How do I make strings in a file get into separate sets when a specific word is mentioned?-CodePudding

I'm trying to check if a certain word is mentioned in a file, then the words under it become a part of a set, which then this set would be put in a tuple. For instance, the file would say:

COUNTRIES
America
Canada
Russia
Poland

PEOPLE
George
John
James
Kenny

Which would then become a list like this:

[{'America', 'Canada', 'Russia', 'Poland'}, {'George', 'John', 'James', 'Kenny'}]

I started off by doing this to check if I can start going through each individual string:

input = open('countries.txt', 'r')

l = input.readline()
while l.startswith('COUNTRIES'):
     j = input.readline
     if j == 'PEOPLE'
        break`

This code runs forever and it does not stop. I figured if that I could figure out why it does not stop when it reaches the word people then I could possibly separate the strings under PEOPLE and COUNTRIES into separate sets.

CodePudding user response：

You never change l, so it will ALWAYS start with `"COUNTRIES". That's why the loop never ends. Try this:

header = None
track = {}
for line in open('countries.txt', 'r'):
    line = line.strip()
    if line.isupper():
        header = line
        track[header] = []
    elif line:
        track[header].append( line )

CodePudding user response：

As Tim said you aren't changing l that's why it's infinite loop

Solution:

You can keep track of the current set and if any uppercase word comes you can push it to your list

list_of_sets = []

with open('contries.txt', mode="r") as f:
    current_set = set()
    for index, line in enumerate(f.readlines()):
        line_strip = line.strip()

        if not line_strip:
            continue

        if line_strip.isupper():
            if index:
                list_of_sets.append(current_set)
                current_set = set()
            continue

        current_set.add(line_strip)

    list_of_sets.append(current_set)

print(list_of_sets) # [{'Russia', 'America', 'Poland', 'Canada'}, {'Kenny', 'James', 'George', 'John'}]

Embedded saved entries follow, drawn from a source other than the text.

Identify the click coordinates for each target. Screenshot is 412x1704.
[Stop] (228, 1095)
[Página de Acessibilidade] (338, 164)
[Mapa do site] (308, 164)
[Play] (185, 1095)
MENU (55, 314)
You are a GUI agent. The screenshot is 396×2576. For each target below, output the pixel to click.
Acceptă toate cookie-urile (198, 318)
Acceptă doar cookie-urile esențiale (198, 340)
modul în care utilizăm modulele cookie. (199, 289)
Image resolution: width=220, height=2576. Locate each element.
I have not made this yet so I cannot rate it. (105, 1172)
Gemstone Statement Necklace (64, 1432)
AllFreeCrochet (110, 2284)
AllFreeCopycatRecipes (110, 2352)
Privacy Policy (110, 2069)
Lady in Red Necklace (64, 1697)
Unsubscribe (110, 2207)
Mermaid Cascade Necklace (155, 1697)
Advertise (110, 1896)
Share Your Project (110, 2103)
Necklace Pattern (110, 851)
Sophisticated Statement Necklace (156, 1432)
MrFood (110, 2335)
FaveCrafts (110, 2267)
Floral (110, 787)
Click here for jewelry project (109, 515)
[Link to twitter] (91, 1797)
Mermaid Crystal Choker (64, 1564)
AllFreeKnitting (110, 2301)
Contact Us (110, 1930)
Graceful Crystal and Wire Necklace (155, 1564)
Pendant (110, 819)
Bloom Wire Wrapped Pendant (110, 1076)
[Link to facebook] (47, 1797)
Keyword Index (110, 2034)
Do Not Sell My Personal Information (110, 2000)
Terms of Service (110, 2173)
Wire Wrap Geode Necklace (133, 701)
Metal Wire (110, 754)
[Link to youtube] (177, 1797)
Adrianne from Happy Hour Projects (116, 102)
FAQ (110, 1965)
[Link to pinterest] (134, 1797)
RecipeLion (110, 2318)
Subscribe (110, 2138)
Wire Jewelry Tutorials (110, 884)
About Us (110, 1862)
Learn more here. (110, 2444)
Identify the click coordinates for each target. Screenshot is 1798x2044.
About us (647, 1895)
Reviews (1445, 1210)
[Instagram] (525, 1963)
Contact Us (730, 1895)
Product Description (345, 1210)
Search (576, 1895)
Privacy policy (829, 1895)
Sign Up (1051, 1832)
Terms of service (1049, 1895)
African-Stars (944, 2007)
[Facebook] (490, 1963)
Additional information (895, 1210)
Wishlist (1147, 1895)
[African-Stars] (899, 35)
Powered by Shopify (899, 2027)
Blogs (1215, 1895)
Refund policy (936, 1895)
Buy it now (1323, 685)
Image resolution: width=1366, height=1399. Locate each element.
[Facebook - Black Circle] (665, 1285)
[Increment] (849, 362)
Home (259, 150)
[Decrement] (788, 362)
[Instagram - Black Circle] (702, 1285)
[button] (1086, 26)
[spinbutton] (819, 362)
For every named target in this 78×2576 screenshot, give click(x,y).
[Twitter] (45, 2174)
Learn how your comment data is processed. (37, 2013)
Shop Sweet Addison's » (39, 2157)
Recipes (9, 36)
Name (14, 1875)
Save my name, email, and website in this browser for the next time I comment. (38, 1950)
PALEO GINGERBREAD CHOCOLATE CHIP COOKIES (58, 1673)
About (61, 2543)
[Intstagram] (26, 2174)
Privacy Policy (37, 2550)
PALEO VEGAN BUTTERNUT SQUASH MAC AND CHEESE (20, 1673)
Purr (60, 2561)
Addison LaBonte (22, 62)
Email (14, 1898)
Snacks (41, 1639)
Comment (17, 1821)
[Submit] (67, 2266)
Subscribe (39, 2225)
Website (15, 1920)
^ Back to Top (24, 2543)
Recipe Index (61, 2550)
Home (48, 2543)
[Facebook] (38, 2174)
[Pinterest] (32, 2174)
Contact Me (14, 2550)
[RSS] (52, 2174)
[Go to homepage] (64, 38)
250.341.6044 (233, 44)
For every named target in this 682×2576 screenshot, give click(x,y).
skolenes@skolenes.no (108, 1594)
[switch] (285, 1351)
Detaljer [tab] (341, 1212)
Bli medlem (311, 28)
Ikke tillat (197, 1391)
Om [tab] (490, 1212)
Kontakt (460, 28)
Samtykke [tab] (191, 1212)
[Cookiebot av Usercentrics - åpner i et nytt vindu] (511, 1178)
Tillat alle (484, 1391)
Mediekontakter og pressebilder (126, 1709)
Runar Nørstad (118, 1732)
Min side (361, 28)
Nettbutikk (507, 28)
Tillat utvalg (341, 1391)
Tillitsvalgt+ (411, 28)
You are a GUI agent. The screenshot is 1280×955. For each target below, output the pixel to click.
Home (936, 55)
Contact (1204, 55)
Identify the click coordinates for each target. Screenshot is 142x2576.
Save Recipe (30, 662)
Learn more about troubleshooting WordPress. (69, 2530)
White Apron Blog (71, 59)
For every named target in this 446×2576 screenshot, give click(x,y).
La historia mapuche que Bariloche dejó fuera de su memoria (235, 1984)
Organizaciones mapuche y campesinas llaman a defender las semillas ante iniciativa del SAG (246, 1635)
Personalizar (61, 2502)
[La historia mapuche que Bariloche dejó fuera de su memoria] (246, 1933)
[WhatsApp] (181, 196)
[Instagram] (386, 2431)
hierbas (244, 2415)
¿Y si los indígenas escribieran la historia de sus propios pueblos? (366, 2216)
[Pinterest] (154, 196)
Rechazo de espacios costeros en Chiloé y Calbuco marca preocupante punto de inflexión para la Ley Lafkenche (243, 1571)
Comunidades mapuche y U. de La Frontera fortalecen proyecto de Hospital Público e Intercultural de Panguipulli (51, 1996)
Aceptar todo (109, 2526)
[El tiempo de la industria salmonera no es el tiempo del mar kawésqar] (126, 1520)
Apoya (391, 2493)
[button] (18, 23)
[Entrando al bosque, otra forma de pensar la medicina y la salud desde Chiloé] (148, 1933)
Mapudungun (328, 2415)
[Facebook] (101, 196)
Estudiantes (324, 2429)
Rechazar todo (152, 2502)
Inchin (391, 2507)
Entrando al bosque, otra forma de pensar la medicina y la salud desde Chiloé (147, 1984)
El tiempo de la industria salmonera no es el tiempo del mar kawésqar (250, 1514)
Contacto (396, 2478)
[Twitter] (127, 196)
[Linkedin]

words_to_split = ["COUNTRIES", "PEOPLE"]
list_of_sets = []

with open('contries.txt', mode="r") as f:
    current_set = set()
    for index, line in enumerate(f.readlines()):
        line_strip = line.strip()
        if not line_strip:
            continue
        if line_strip in words_to_split:
            if index:
                list_of_sets.append(current_set)
                current_set = set()
            continue
        current_set.add(line_strip)
    list_of_sets.append(current_set)

print(list_of_sets) # [{'Russia', 'America', 'Poland', 'Canada'}, {'Kenny', 'James', 'George', 'John'}]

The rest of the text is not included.